**About this exercise:**
Print every entry, word for word, and skip the images.

**Raw data:**
▼

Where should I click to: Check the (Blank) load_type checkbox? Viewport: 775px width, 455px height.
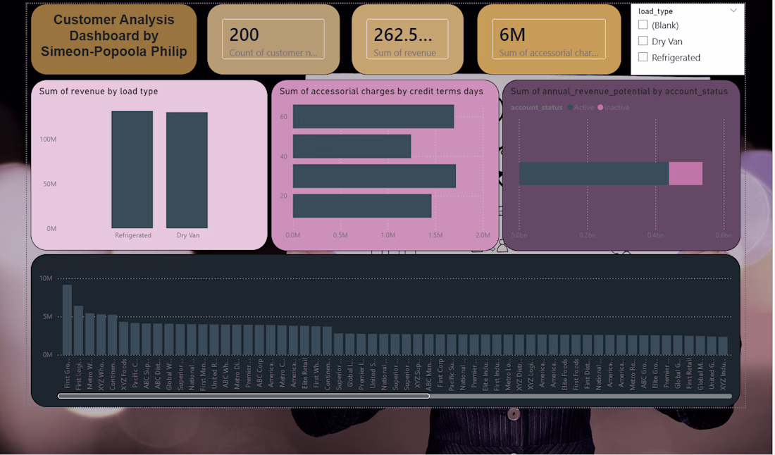tap(643, 25)
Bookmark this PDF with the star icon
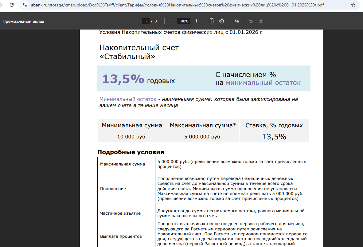363x247 pixels. 353,5
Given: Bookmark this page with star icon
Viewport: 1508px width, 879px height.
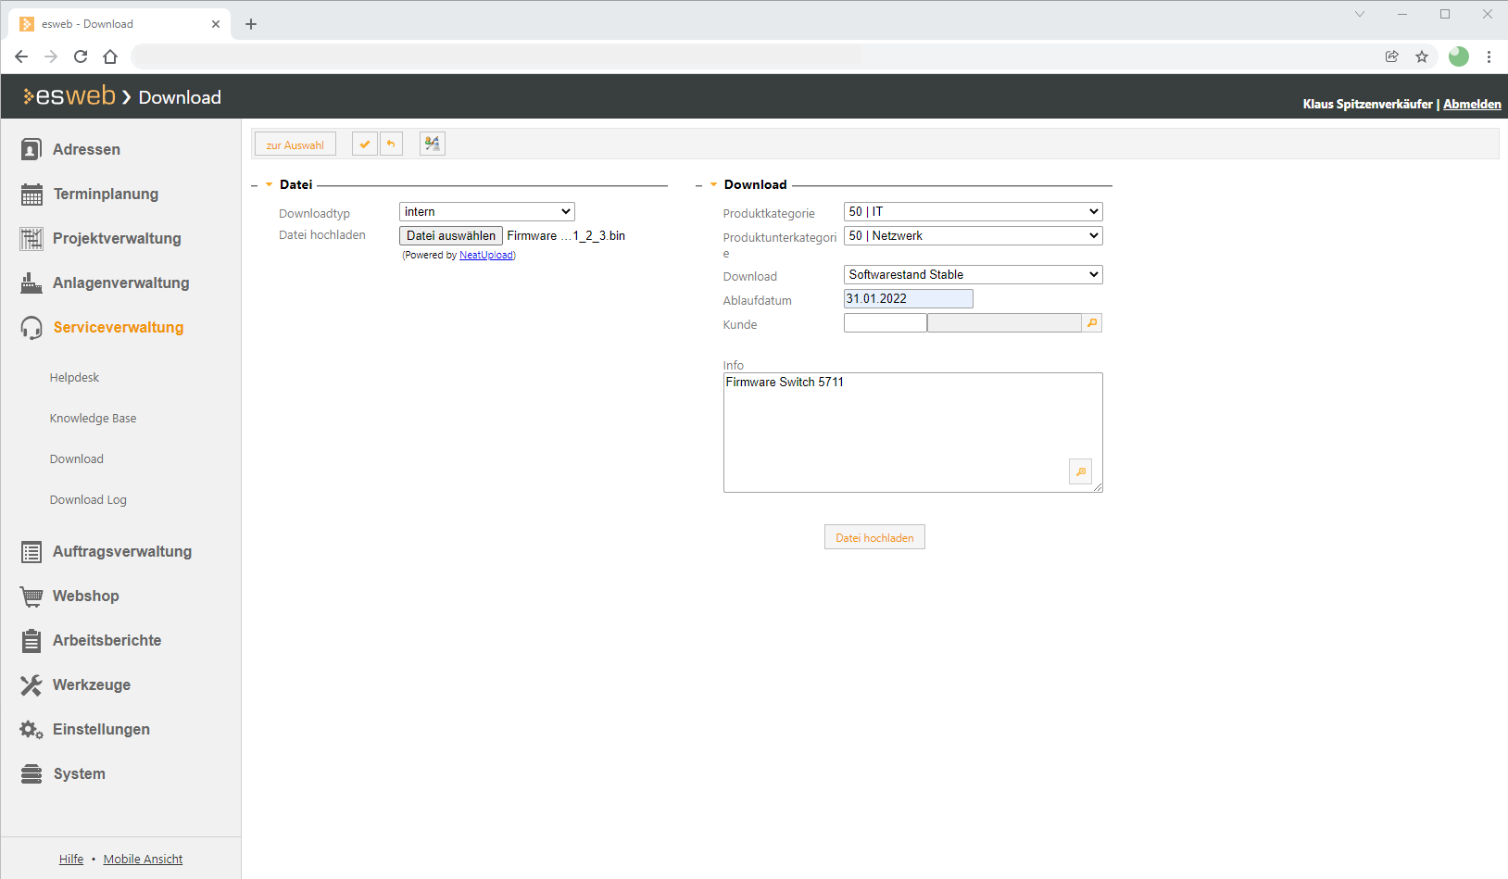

▲

**Response:**
Where should I click to: Check the (Blank) load_type checkbox? Viewport: 775px width, 455px height.
tap(643, 25)
Bookmark this PDF with the star icon
363x247 pixels. 353,5
Given: Bookmark this page with star icon
Viewport: 1508px width, 879px height.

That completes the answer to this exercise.